But this new ##\tau## will depend on a lot of variables - ##\rho_1##, ##r_1##, ##r_2##, ##L## (the length of cylinders 1 and 2), ##\delta## (half the gap between cylinders 1 and 2), ##\omega_1##, ##\rho_3##, ##R_1##, ##R_2##, ##h##, and ##\omega_2##. You need to constrain these somehow. A few constraints are easy:
  • At least for a first pass I'd set ##r_1=R_1=0##.
  • You can set ##R_2=\delta##, so the perpendicular cylinder fits exactly between the co-axial ones - don't worry about clearances at this stage.
  • Unless you want to go into details of the off-axis field, I'd just require ##h\ll 2r_2## - maybe set ##h=r_2/2##.
A more complex constraint is that you don't want your cylinders to disintegrate. You need to look at the stresses in a spinning cylinder (Google is your friend) and require that they be below the yield stress of the material. That'll give you an expression for you ##\omega##s in terms of the sizes, densities, and yield stresses of your cylinders.
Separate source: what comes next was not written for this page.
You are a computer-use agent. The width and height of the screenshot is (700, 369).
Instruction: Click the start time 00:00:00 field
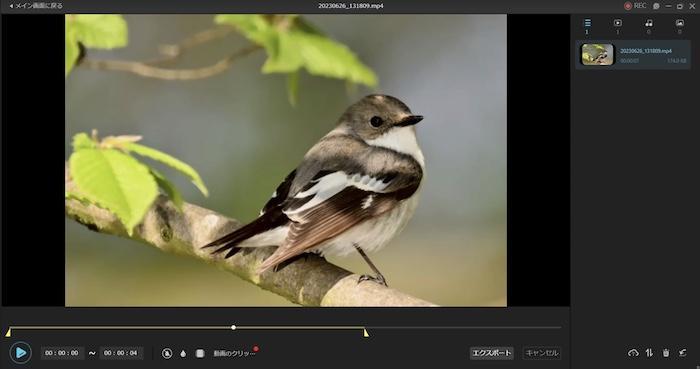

Then you just play around. Look up some material densities and yield stresses and plug them in. That should mean that you now have an expression for ##\tau## in terms of just three variables ##r_2##, ##L##, ##R_2##. You can add another constraint by insisting that the volumes of the cylinders are some constant determined by your budget for buying materials - so now you have a function of only two variables (times a few different materials). Plug a range of values in and see if you can find the combination that gives you the best ##\tau## - optimisation algorithms will help, but you could just brute force it.

Optionally, you could plug in a maximum energy for spinning the cylinders, which would limit the range of cylinder sizes possible given your rotation rate. If you don't do that, definitely check that you don't have stupid energy requirements!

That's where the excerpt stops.